╔══

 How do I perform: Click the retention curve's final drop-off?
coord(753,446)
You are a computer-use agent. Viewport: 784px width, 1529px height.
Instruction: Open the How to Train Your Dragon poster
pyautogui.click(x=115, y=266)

╚══

# [WORK INSTRUCTION]
All of the material should be copied verbatim.

# [RESULT]
 How do I perform: Click the retention curve's final drop-off?
coord(753,446)
You are a computer-use agent. Viewport: 784px width, 1529px height.
Instruction: Open the How to Train Your Dragon poster
pyautogui.click(x=115, y=266)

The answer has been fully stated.